- AIM OF THE TASK
Reproduce each line of the entries that carries "Tick".

--- THE DATA Enclosed Below ---

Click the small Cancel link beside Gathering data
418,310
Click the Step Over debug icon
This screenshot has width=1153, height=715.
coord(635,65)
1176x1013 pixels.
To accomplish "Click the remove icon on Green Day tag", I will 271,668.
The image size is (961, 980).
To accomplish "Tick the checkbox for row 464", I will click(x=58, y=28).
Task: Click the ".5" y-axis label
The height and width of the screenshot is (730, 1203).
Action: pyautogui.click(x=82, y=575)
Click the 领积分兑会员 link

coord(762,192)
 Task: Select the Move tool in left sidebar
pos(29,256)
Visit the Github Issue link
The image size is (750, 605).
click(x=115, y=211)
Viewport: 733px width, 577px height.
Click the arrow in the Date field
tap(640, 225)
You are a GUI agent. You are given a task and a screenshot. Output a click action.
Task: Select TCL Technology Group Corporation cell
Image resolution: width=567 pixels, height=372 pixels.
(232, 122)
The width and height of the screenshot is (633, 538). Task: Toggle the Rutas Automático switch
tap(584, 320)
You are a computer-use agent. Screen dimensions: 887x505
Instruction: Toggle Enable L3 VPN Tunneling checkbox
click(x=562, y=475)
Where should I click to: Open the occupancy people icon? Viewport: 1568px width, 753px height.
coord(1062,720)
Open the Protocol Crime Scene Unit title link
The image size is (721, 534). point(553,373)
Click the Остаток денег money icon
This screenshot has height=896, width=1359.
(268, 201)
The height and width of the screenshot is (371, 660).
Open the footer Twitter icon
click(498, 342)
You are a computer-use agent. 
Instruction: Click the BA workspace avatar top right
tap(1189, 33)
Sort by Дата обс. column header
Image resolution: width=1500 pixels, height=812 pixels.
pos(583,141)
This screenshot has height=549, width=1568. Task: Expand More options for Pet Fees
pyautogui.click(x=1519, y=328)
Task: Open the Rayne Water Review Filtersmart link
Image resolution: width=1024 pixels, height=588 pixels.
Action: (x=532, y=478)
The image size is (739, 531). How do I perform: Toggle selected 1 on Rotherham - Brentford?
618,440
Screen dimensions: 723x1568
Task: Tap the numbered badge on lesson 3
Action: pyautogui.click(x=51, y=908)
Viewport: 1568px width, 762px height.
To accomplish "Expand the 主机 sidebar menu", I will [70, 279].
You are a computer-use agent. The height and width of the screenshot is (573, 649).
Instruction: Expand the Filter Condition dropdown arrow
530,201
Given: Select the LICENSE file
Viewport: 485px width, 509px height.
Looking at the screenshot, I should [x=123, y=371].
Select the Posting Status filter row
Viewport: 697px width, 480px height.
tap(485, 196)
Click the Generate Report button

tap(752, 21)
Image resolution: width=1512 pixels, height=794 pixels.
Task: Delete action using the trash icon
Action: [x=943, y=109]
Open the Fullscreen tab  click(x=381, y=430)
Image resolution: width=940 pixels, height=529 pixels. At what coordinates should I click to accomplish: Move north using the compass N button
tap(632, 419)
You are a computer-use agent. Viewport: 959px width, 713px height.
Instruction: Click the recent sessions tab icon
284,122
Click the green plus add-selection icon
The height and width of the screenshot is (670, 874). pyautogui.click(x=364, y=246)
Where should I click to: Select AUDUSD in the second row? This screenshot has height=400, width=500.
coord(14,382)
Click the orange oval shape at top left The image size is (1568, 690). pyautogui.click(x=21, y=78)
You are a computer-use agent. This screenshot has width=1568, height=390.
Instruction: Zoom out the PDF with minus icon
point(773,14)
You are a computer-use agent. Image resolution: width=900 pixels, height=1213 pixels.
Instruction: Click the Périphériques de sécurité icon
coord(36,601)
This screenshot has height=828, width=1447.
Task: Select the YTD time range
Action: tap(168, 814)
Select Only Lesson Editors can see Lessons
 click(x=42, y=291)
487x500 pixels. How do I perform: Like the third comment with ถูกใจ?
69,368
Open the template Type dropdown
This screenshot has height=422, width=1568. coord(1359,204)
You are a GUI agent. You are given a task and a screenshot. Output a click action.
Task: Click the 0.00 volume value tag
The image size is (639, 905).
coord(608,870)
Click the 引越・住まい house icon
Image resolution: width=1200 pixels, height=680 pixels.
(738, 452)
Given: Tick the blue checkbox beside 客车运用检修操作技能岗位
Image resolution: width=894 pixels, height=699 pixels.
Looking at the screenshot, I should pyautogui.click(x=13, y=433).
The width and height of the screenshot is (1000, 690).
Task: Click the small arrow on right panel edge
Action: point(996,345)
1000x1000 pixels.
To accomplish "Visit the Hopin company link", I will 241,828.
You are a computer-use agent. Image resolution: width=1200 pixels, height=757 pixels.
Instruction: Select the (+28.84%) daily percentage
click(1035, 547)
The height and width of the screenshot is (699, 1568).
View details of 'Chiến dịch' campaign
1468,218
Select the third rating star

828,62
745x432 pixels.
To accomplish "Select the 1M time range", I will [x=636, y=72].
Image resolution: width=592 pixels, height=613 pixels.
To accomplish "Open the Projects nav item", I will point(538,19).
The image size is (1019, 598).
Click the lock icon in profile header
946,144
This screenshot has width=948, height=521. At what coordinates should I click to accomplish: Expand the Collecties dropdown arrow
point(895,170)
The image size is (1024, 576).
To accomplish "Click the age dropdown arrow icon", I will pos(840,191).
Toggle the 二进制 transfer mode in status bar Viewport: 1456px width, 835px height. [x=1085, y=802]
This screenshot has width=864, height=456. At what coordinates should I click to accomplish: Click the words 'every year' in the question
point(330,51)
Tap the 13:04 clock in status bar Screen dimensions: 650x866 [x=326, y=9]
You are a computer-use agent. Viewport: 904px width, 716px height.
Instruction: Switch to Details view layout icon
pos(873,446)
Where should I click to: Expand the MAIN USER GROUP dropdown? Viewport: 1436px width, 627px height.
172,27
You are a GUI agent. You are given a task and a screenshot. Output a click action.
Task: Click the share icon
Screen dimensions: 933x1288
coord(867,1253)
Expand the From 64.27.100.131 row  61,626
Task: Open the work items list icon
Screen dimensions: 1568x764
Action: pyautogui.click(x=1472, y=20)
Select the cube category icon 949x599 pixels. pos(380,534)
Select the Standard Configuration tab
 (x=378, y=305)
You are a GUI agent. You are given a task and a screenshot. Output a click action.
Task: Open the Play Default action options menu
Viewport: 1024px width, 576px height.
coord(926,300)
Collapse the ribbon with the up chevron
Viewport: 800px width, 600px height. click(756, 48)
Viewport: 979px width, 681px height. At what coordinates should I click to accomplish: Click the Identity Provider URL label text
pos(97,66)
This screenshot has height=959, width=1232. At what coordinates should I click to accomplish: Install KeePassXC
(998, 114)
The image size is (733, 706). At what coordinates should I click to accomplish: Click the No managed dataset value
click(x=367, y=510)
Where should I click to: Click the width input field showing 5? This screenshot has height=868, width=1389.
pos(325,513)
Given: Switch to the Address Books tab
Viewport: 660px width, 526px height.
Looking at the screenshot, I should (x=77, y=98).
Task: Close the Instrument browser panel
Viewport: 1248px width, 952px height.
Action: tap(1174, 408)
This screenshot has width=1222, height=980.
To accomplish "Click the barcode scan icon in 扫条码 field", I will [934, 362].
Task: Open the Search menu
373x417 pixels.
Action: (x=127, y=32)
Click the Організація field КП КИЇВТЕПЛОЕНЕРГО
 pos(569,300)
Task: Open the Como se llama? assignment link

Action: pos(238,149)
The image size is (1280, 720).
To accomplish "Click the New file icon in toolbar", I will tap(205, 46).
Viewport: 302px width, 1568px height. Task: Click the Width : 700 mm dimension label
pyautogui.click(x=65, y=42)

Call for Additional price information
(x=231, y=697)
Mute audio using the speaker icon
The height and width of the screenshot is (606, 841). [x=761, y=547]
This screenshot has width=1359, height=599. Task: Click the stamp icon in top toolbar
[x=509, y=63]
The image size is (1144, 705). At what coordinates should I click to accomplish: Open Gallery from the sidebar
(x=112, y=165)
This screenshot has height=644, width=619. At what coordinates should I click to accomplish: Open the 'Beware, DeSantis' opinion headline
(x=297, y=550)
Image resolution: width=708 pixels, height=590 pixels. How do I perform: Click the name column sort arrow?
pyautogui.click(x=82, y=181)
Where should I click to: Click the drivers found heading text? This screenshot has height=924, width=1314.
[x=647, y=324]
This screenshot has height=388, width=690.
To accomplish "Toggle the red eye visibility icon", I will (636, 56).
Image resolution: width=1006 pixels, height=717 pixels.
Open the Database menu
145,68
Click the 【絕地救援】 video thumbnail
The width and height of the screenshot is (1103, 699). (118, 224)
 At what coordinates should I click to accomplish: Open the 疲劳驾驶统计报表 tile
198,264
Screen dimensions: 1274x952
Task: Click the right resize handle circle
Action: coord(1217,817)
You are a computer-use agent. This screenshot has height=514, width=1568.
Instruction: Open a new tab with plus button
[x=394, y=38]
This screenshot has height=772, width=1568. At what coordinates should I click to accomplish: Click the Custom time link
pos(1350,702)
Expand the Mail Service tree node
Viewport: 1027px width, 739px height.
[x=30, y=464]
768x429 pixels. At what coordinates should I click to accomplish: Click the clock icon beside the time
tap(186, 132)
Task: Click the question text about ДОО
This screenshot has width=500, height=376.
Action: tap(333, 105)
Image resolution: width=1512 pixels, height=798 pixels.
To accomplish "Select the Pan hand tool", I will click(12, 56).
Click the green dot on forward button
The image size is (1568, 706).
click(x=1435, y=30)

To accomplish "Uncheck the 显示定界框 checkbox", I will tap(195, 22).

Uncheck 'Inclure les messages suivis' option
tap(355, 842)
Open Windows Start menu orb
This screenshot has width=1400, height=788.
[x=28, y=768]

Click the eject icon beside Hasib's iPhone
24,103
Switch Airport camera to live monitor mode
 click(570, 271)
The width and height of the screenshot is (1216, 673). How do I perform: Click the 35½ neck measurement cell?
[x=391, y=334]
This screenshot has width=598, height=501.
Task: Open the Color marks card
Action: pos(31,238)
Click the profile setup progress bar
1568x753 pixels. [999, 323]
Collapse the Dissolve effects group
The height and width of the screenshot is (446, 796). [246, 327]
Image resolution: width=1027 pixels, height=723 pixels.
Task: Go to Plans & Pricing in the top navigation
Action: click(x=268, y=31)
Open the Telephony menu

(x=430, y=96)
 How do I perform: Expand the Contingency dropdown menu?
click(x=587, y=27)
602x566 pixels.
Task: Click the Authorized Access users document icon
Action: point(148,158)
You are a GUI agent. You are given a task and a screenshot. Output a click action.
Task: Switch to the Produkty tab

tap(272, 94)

--- End of Enclosed THE DATA ---

- YOUR RESPONSE
To accomplish "Tick the checkbox for row 464", I will click(x=58, y=28).
Given: Tick the blue checkbox beside 客车运用检修操作技能岗位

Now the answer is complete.